*** Opening of RECORDS FOR THE EXERCISE ***
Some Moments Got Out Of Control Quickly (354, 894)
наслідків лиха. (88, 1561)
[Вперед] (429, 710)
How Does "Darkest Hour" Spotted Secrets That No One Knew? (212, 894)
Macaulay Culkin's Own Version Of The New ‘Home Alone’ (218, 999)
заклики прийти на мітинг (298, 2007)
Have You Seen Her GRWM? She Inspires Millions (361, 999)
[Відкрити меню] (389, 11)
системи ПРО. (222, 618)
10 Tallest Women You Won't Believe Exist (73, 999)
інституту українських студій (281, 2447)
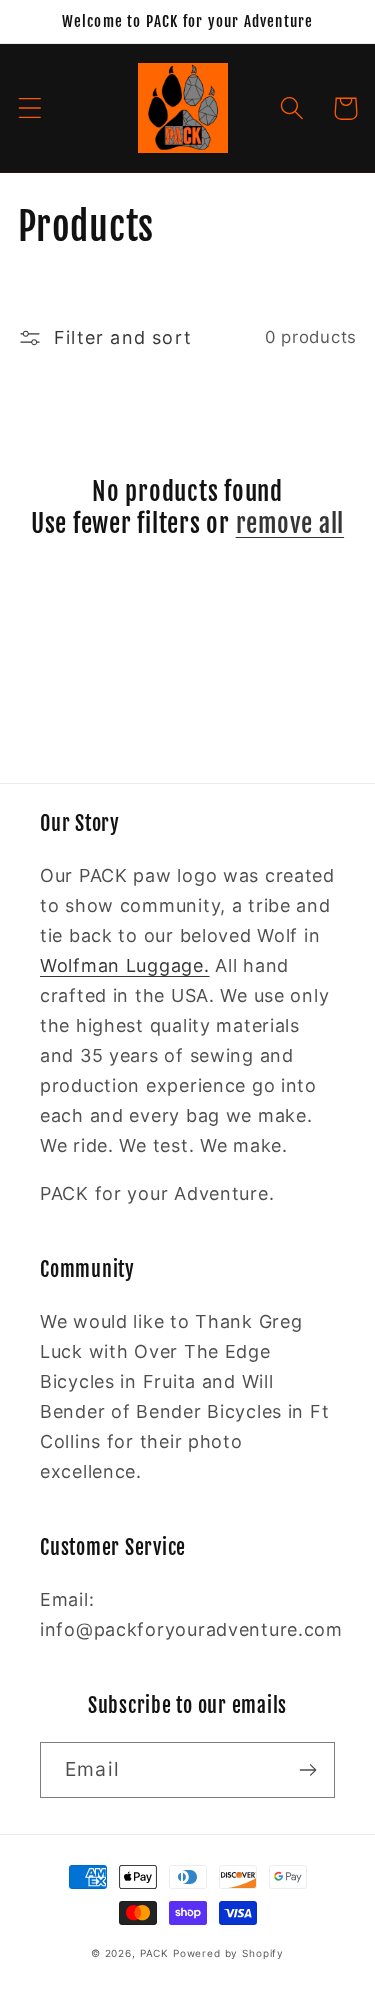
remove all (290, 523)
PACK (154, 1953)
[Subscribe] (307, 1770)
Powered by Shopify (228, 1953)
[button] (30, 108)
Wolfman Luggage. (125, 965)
*** Close of RECORDS FOR THE EXERCISE ***
**WHAT IS NEEDED**
Reproduce the records above exactly, leaving out every picture they contain.

**RESPONSE AREA**
Some Moments Got Out Of Control Quickly (354, 894)
наслідків лиха. (88, 1561)
[Вперед] (429, 710)
How Does "Darkest Hour" Spotted Secrets That No One Knew? (212, 894)
Macaulay Culkin's Own Version Of The New ‘Home Alone’ (218, 999)
заклики прийти на мітинг (298, 2007)
Have You Seen Her GRWM? She Inspires Millions (361, 999)
[Відкрити меню] (389, 11)
системи ПРО. (222, 618)
10 Tallest Women You Won't Believe Exist (73, 999)
інституту українських студій (281, 2447)
remove all (290, 523)
PACK (154, 1953)
[Subscribe] (307, 1770)
Powered by Shopify (228, 1953)
[button] (30, 108)
Wolfman Luggage. (125, 965)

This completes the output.